**Exercise requirements:** All the lines below need to be transcribed exactly. Pictures get left out.

(Records from a collection)
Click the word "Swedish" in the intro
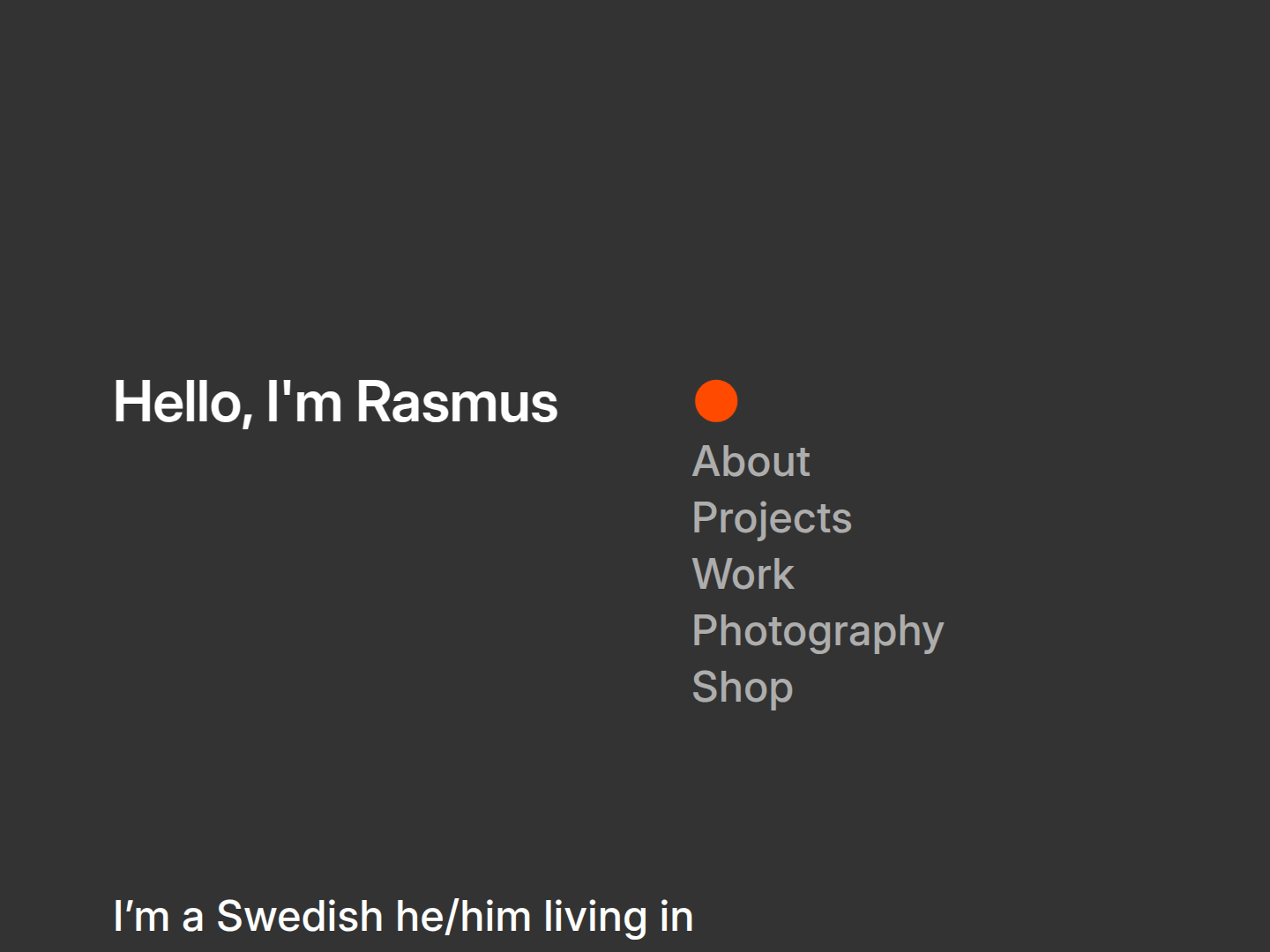300,916
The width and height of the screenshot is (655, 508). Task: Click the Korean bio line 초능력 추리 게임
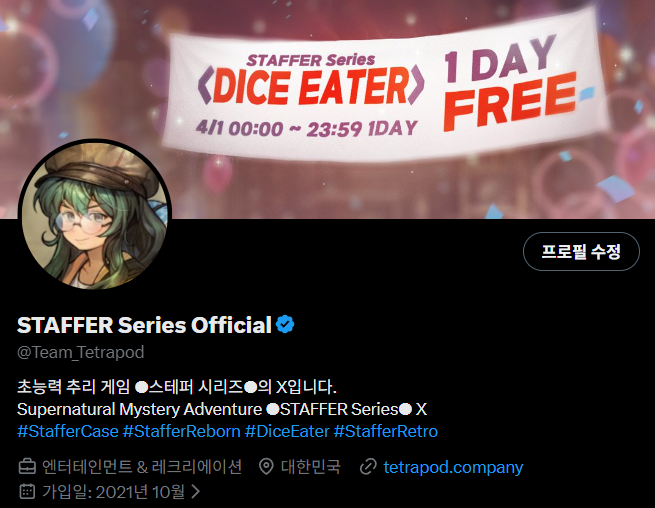pos(176,387)
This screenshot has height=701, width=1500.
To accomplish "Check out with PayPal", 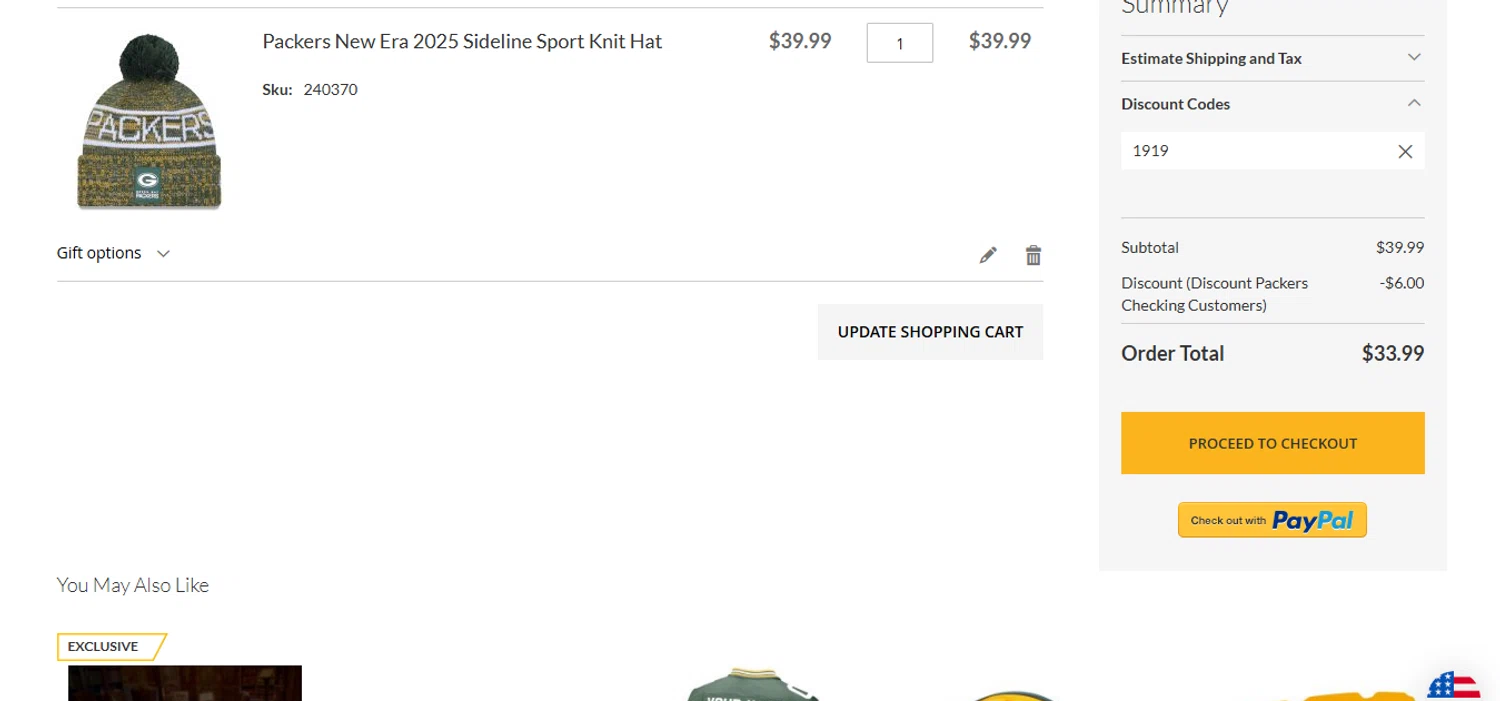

**Result of this task:**
Click the word "Swedish" in the intro
300,916
The width and height of the screenshot is (655, 508). Task: Click the Korean bio line 초능력 추리 게임
pos(176,387)
This screenshot has height=701, width=1500.
To accomplish "Check out with PayPal", 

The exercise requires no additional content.